Jessica Winter
 
Reflecting on my tweets, microfictions, haiku, and found poem.

It was difficult for me to see any type of story in my tweets. My tweets have been accounts of everyday life--nothing descriptive or interesting at first glance. Since I had so many tweets, I didn't know which ones to choose. So, I ended up choosing random tweets.

Yet, when I picked out my first word, gravel, I began to have an idea about a girl who doesn't follow societal expectations and norms. Then, at the end--although subjective and up to the inferences of the reader--one may gather that she did change her style/personality to fit in. Or, perhaps, she thinks about changing in her unconscious, but never does. From looking at my tweets, I had no idea theme would emerge.

What I thought was funny about my tweets is that I didn't have enough articles. For example, "a" and the. So, my found poem is more fragmented.

For my haiku, I wasn't sure which direction I wanted to take. I.e., I didn't know if I wanted the haiku to be an extension of my microfiction or not. When I started writing it, though, the poem emerged as an extension, but from the point of view of the daughter at an older age.


 
He thinks that I don’t know, but I do. I have always known—I’ve just been too weak to act on it. It started when we first started living together. I bought a cockatoo for some comfort in our large but cozy duplex in New York. As days went by, the bird grew more distant; she would flinch when I would try to let her out of the cage, and after two weeks she stopped whistling altogether. One morning, I awoke to find her lying on the side of the cage, her eye bleeding.

            “What happened?” I asked Al, darting to the phone book in search of the veterinarian’s number, fingers fumbling over the tissue thin pages.

            “How the hell should I know? I’ve been watching T.V. all morning. And besides, you were the one to let her out last.”

            Things got worse when he had our first child, Julianna. I was holding two-year old Julianna on my hip, phone attached to my ear, and working in front of the stove when it happened. Al was with me, helping me mix the baking soda into the red velvet cake and manning the stove. I turned around for a second, and Julianna let out a gut wrenching cry; I dropped the phone, and with it, the confidence in my mothering abilities.

            “Christ! How can you not be watching her around the stove?” Al yelled over the piercing scream of our child.

            But for days after that, Julianna wouldn’t go near her father. She ran to her room whenever I mentioned the name “Daddy” and cringed when he walked in the door.

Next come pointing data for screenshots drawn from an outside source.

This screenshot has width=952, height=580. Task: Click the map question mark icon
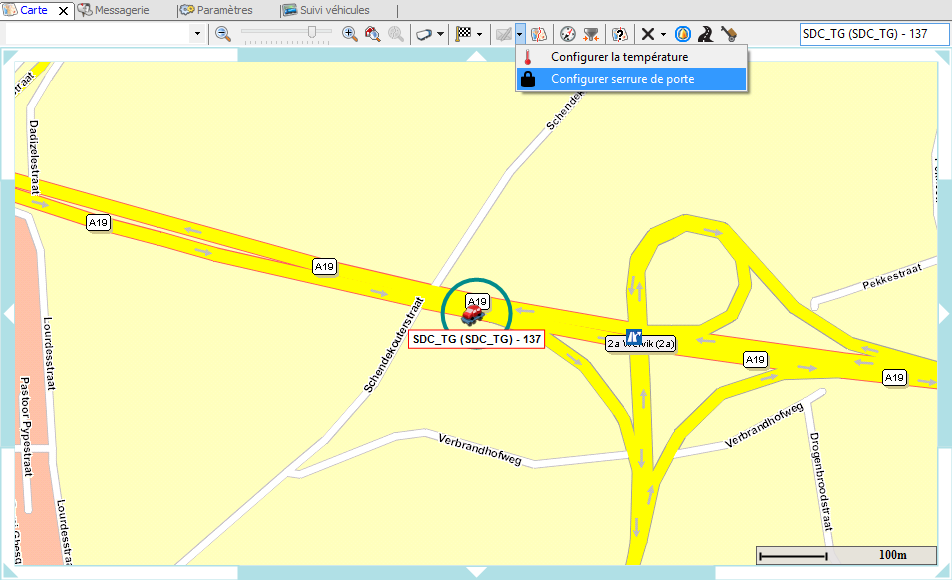pyautogui.click(x=620, y=33)
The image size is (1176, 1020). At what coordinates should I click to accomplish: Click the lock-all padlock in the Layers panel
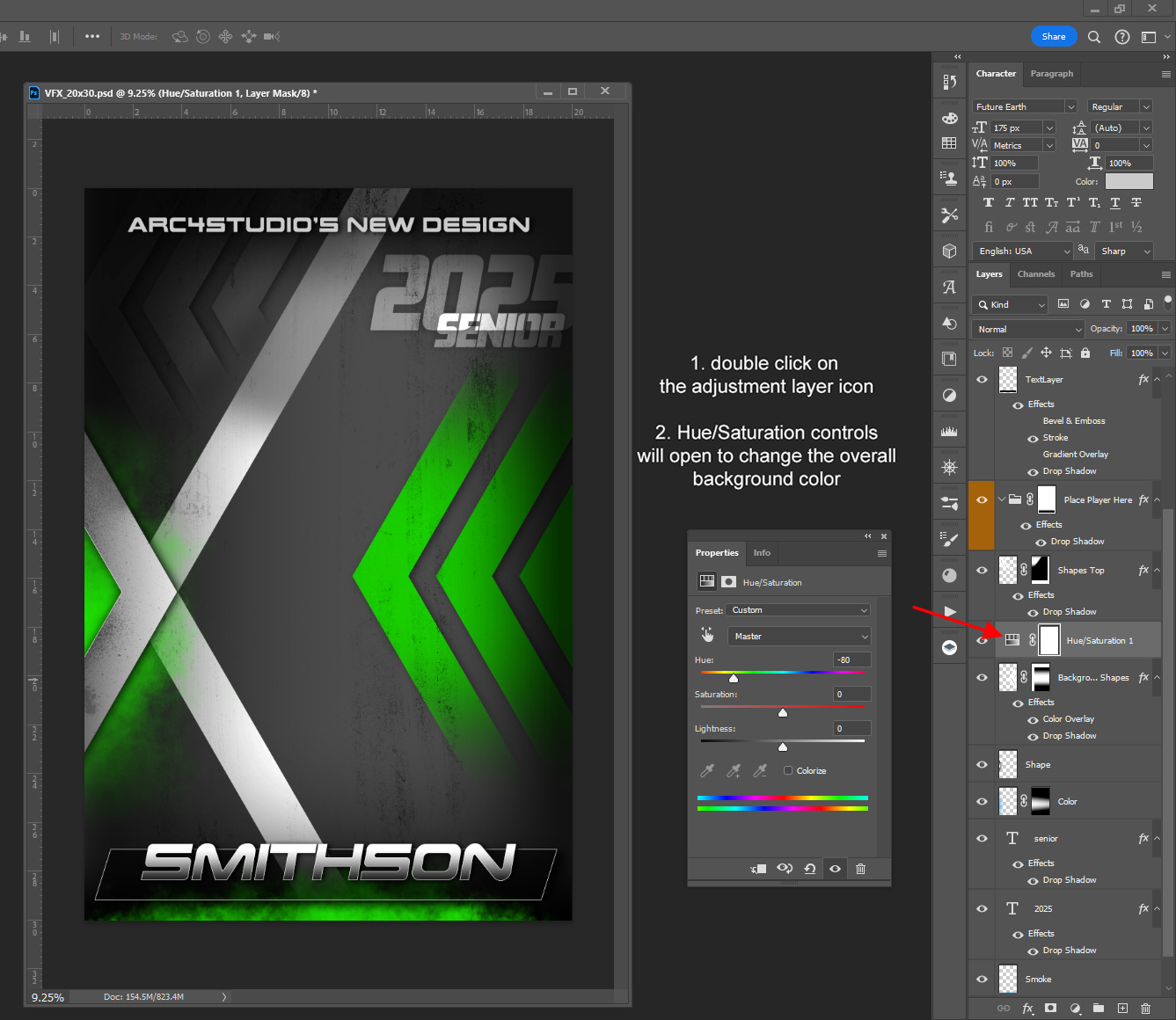click(x=1085, y=353)
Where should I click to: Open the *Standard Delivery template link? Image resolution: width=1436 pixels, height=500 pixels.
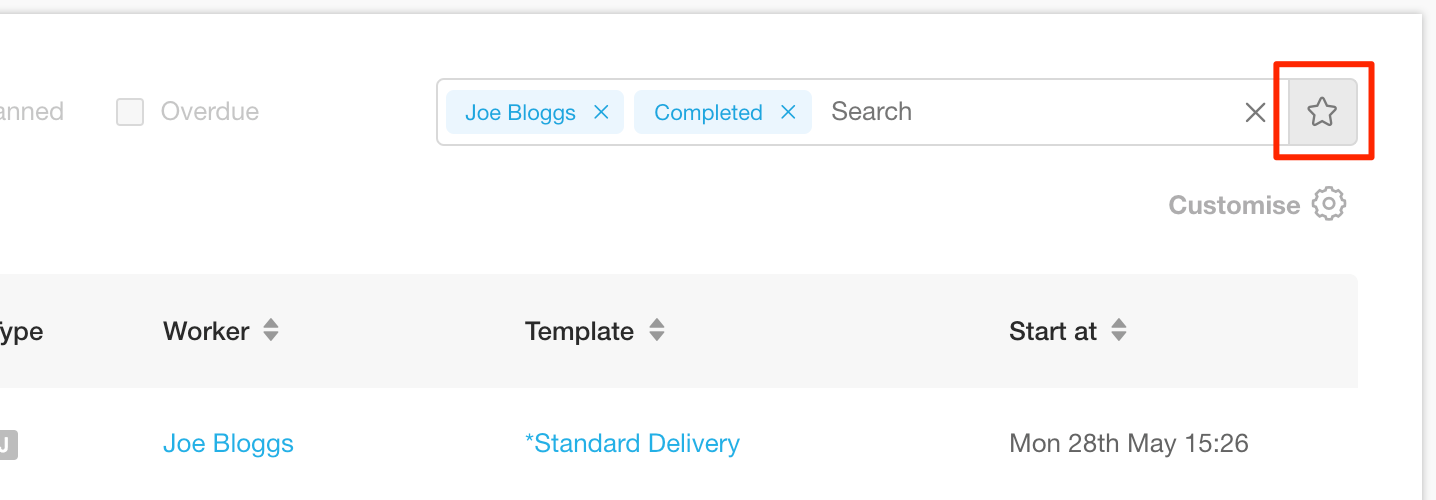point(632,443)
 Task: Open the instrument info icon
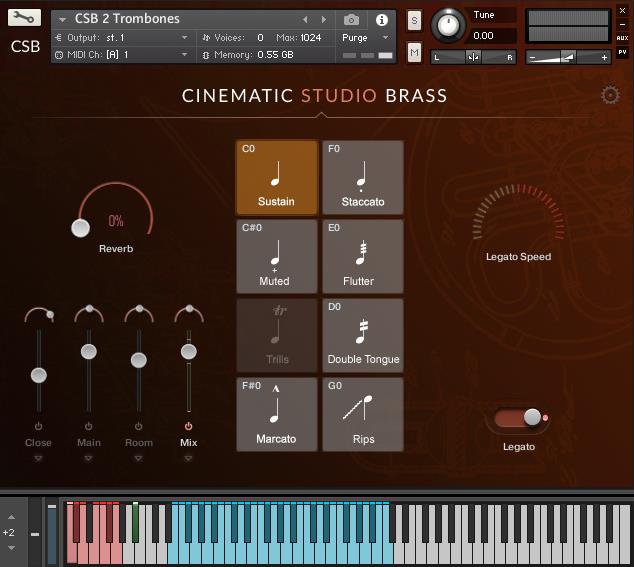click(381, 19)
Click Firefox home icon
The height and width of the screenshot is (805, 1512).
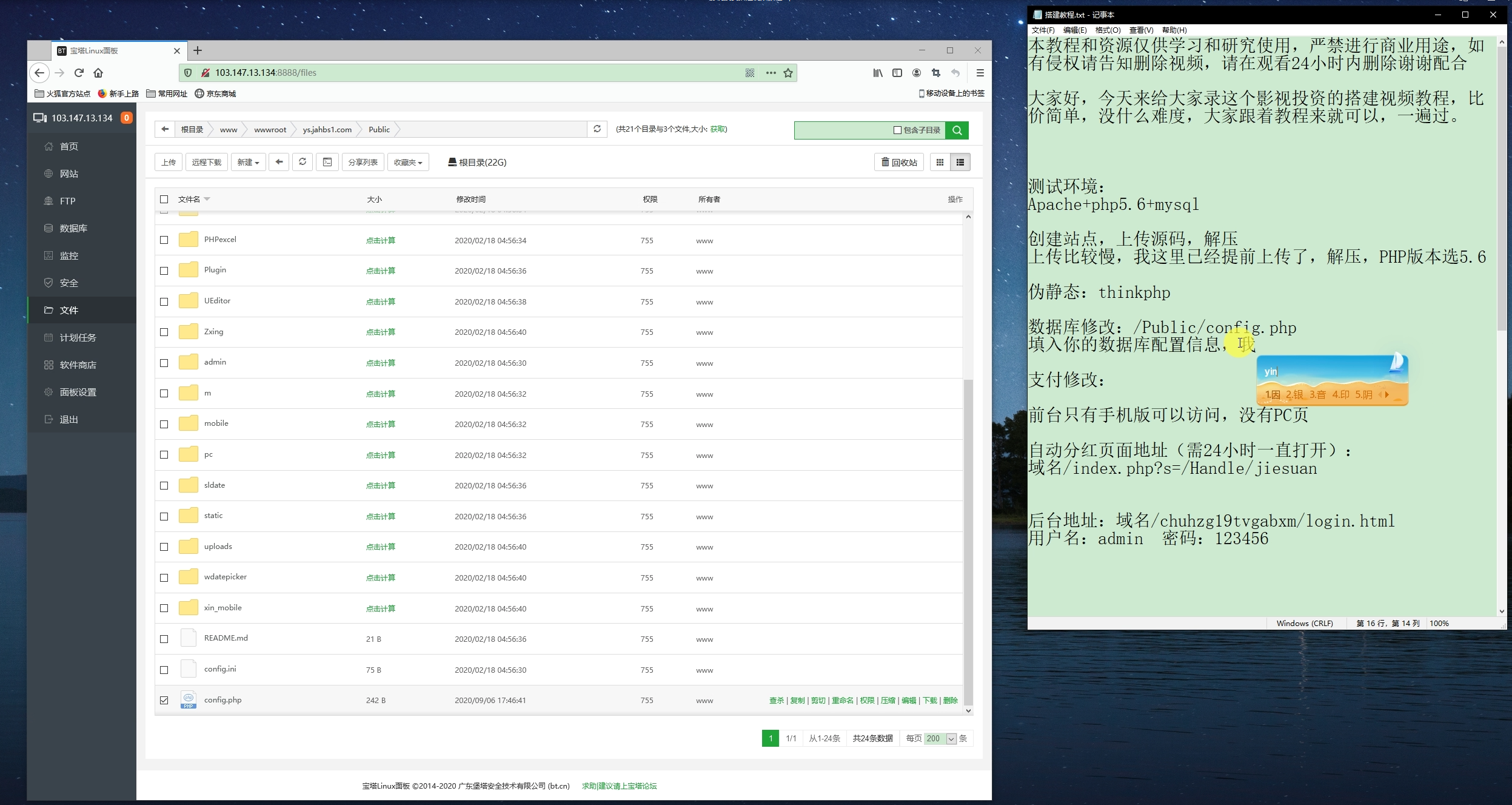(98, 73)
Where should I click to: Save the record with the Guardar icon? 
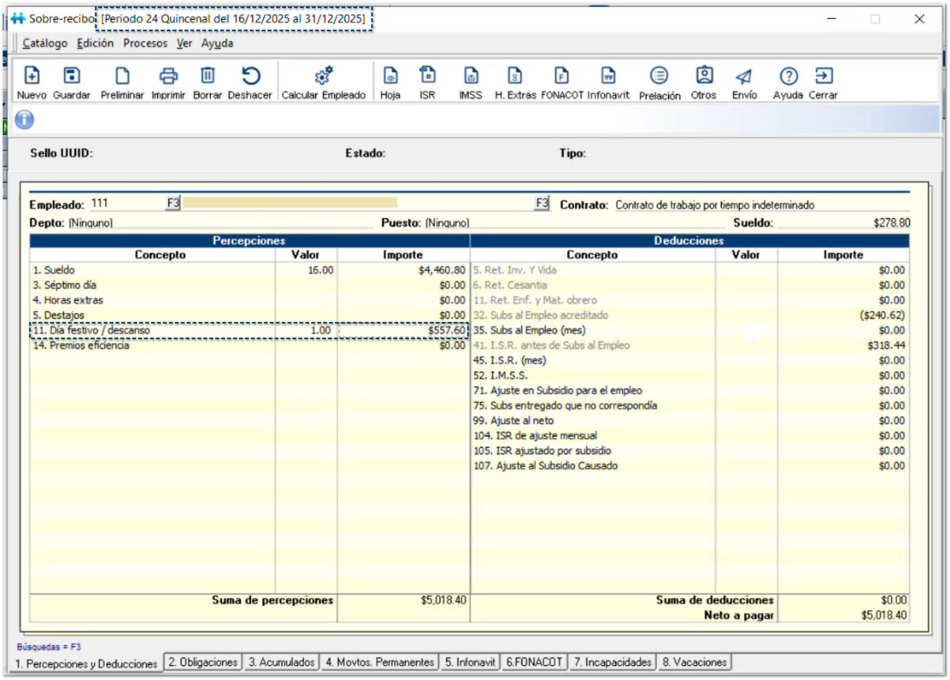72,82
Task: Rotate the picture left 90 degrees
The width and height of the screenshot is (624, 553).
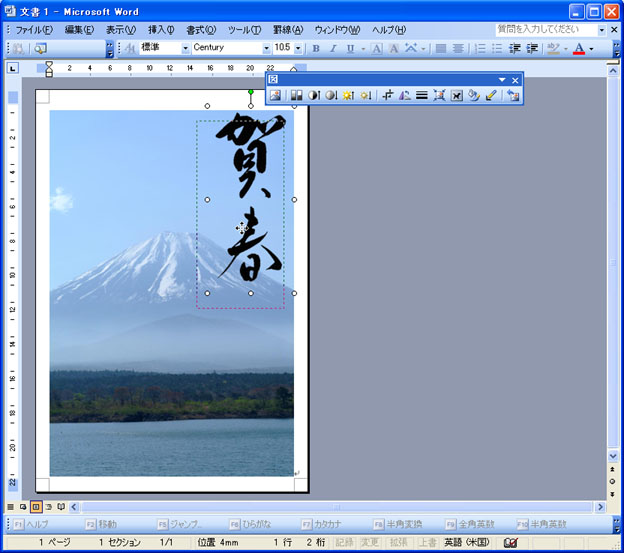Action: tap(404, 96)
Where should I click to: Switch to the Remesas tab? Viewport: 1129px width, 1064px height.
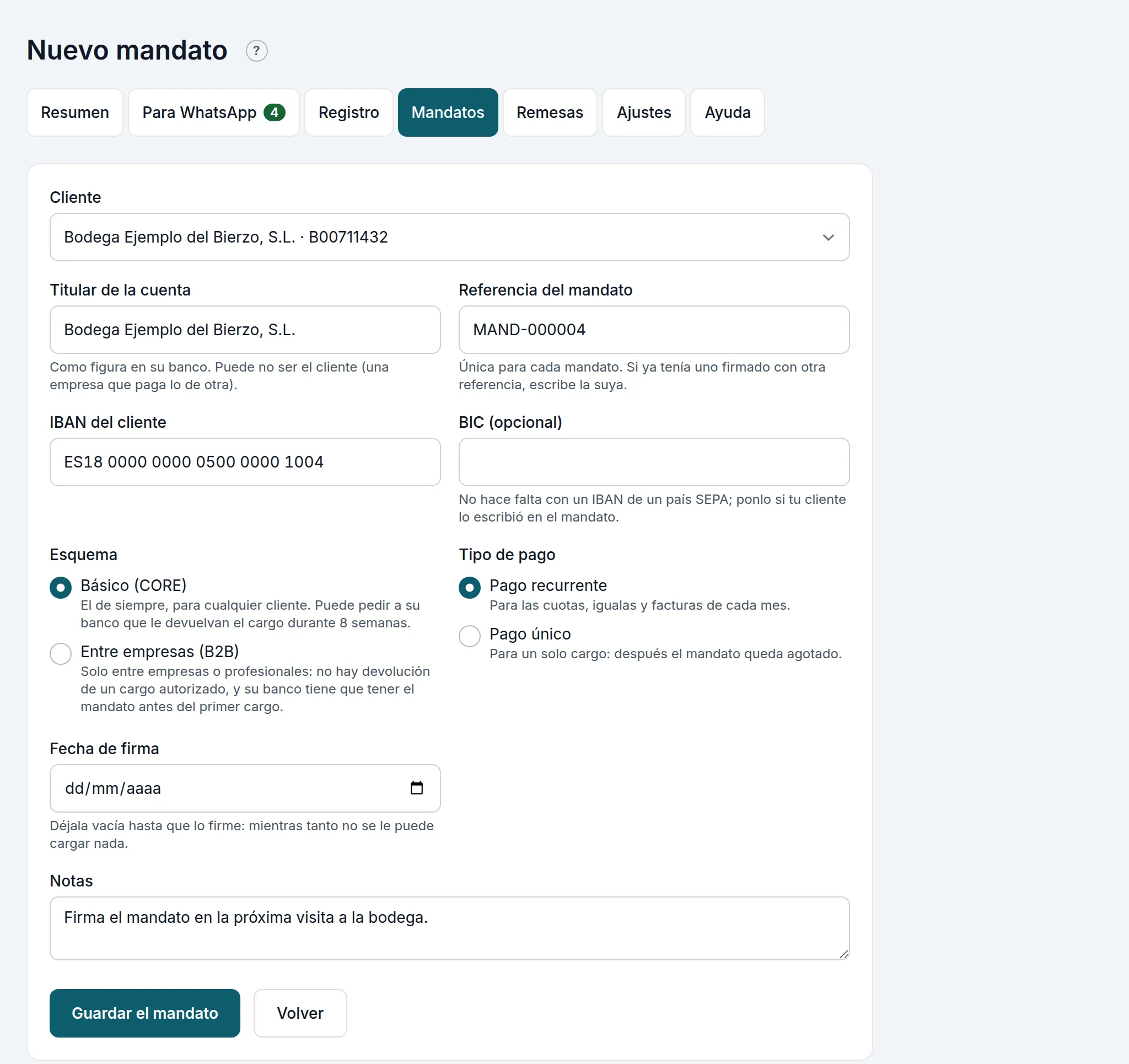pos(550,112)
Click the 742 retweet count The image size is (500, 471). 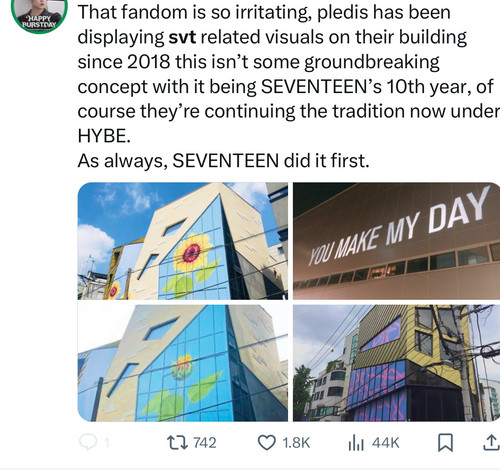click(205, 443)
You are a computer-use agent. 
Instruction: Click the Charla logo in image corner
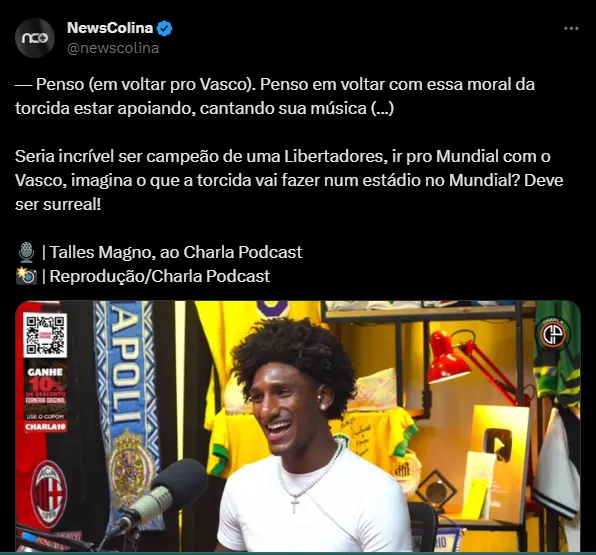point(555,334)

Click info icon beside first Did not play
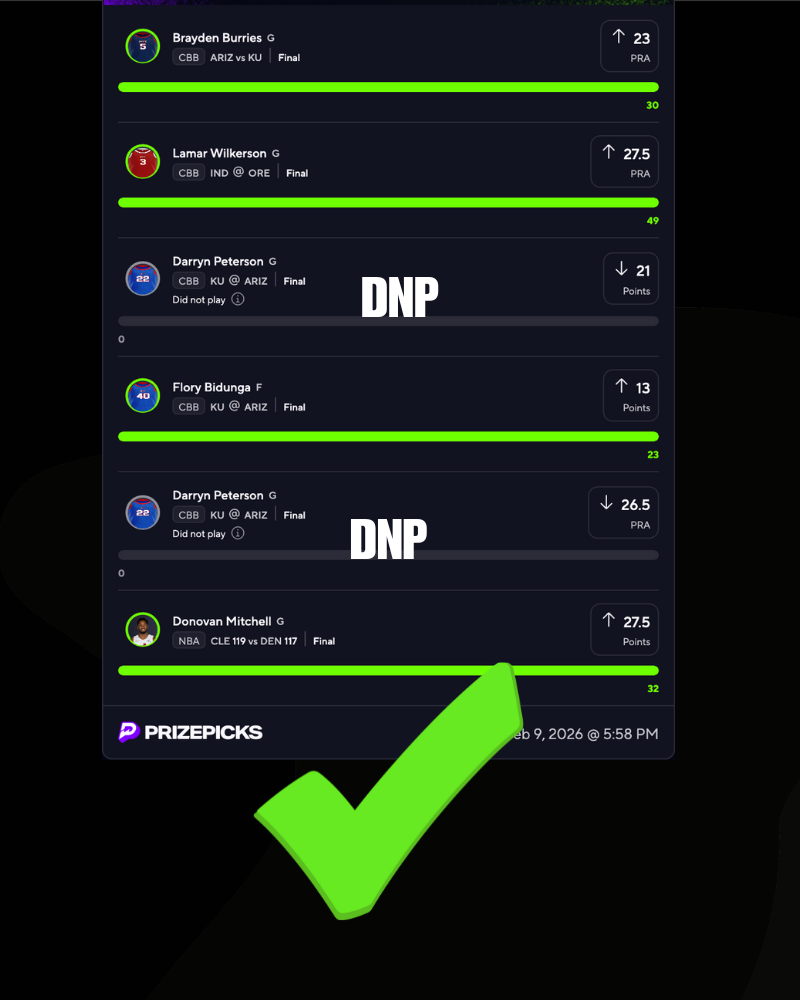[238, 299]
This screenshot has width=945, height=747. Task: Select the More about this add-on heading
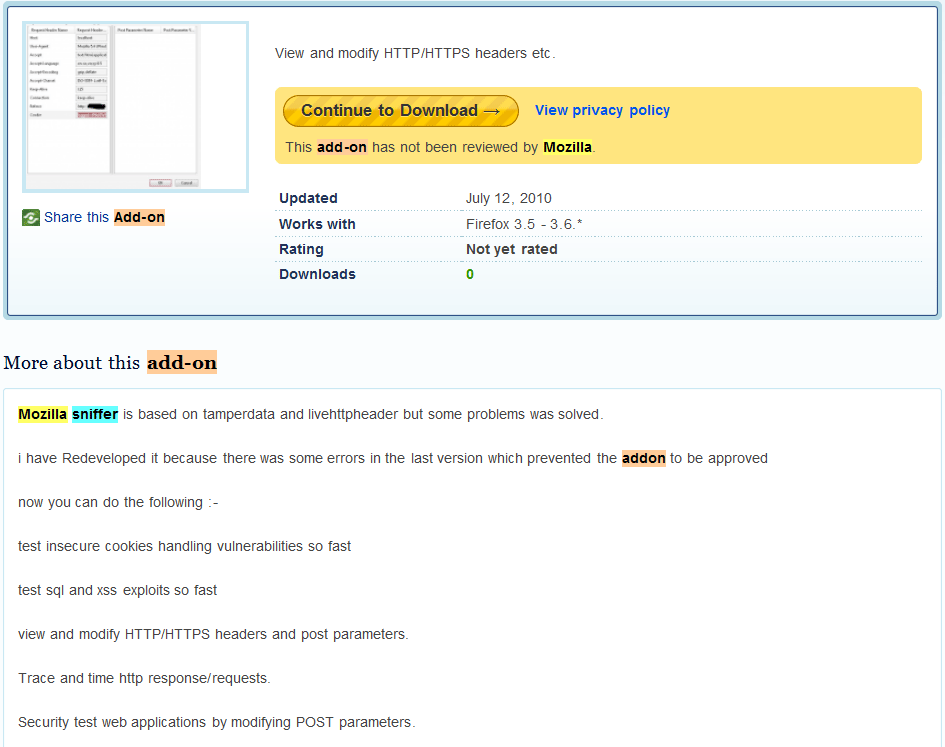(110, 362)
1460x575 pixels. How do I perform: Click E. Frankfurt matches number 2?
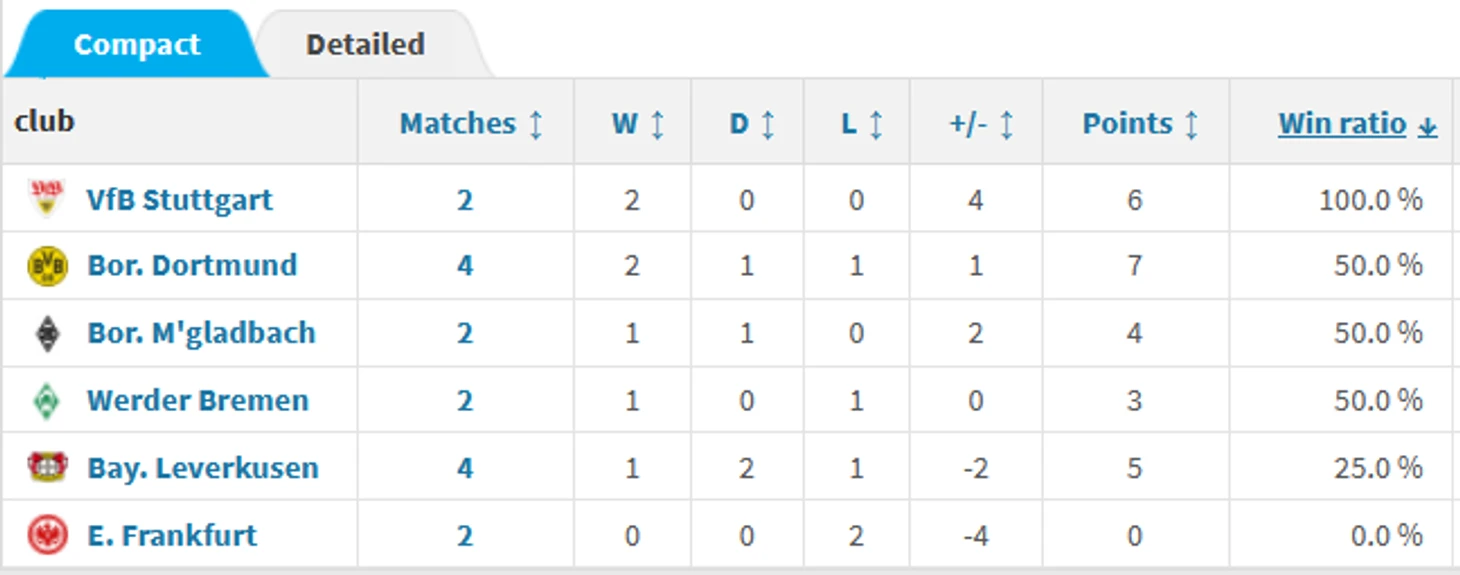(x=465, y=535)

    So, I’ve made up mind. It has to be done. Steeling myself, I take that walk to the big house.  

*The lines taken from Gloria Anzaldua's Borderlands that were the inspiration for this piece are: "It has to be done./Steeling myself/I take that walk to the big house" (127).   

 
This week I read An Anthology of Really Short Stories, edited by Jerome Stern. The micro fictions that I read include pages 30-31, 42-43, 182-183, and 118-119. Micro fiction is one of my favorite genres to read; however, I wasn’t totally impressed with the pieces in this anthology. Below is the list of micro fictions read and my thoughts on them.

·         Wrong Channel, by Roberto Fernandez: This story had a slapstick ending. You could hear the “bad-da-bum” drum in the final lines of the story. I will say, however, that the imagery in the first two paragraphs is well done. The first line, and in my opinion best line, reads, “Barbarita waited impatiently for her ride as beads of sweat dripped from her eyebrows into her third cup of cold syrupy espresso” (30).

·         Mockingbird, by Laurie Berry: I do like that the metaphor of mockingbirds “waiting for the fierce end of summer” was woven into the story. I can sense the conflict between the two characters. Still, this wasn’t my favorite story.

·         Land’s End, by Antonya Nelson: This was definitely my favorite. The imagery and juxtaposition of “bloody footprints” to “valentines” was disturbing, yet effective. I liked how the author was able to tell the story while interlacing scene, all without dialogue. The author also uses the colors red and green—blood, valentines, nets of bright green acrylic, the setting sun, and a trail of red hearts are all examples. I find it interesting that the author “draws” the main character colorless. For example, she is wearing “crusty no-color shorts,” and she runs on foot—the author is painting her gray. In the end, the only thing that is hers—the blood from her feet—is what (we assume) kills her.

·         Waiting, by Peggy McNally: The only thing I like about this story is its style. The entire story is one huge run on sentence, connected by commas. However, I feel that the main character is flat and that the content of the story is bland.